Basketball superstar LeBron James and his longtime business partner Maverick Carter have reportedly launched a new venture to expand their media empire.
The pair raised $100 million to start the SpringHill Co., a conglomerate that aims to produce content from usually marginalized voices, Bloomberg Businessweek reported Thursday.
“When we talk about storytelling, we want to be able to hit home, to hit a lot of homes where they feel like they can be a part of that story,” James told the magazine. “And they feel like, Oh, you know what? I can relate to that.”

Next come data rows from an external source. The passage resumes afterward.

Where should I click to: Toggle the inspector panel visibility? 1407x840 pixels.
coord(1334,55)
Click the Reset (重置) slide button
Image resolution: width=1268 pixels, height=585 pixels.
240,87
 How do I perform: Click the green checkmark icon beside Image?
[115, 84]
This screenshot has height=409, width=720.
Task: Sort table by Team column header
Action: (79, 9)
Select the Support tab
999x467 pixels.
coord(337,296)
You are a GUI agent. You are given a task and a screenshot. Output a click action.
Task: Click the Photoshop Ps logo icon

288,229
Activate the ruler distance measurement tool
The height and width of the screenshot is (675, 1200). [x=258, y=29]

With James as chairman and Carter as CEO, the firm combines the duo’s SpringHill Entertainment and Uninterrupted LLC, which have birthed entertainment projects such as a forthcoming “Space Jam” sequel and an HBO talk show, with a marketing agency called the Robot Co., according to Businessweek.
SpringHill was reportedly formed on the same day in March that the NBA suspended its season because of the coronavirus pandemic. But the ensuing lockdowns haven’t hampered the company’s early days — Carter recently inked a TV deal with Disney and has a basketball-themed Netflix film in the works, Businessweek reported.
James and Carter reportedly attended the same high school that James left to join the Cleveland Cavaliers in 2003. The pair worked together on “The Decision,” a live broadcast of James’ 2010 announcement that he was leaving Cleveland for the Miami Heat, Businessweek reported. They went on to start SpringHill Entertainment, which shares its name with the Akron, Ohio, apartment complex where James grew up.
The pair’s new company is backed by a slate of investors including Guggenheim Partners, UC Investments, SC Holdings and News Corp. heir Elisabeth Murdoch, with a board that includes tennis legend Serena Williams, Boston Red Sox chairman Tom Werner and LiveNation CEO Michael Rapino, Businessweek’s lengthy profile says. (News Corp. owns The Post.)
“This is ultimately a company that’s about point of view, the community you serve, and empowerment,” investment banker Paul Wachter, who helped facilitate the project and also sits on the board, told Businessweek. “This is a company designed to move the culture.”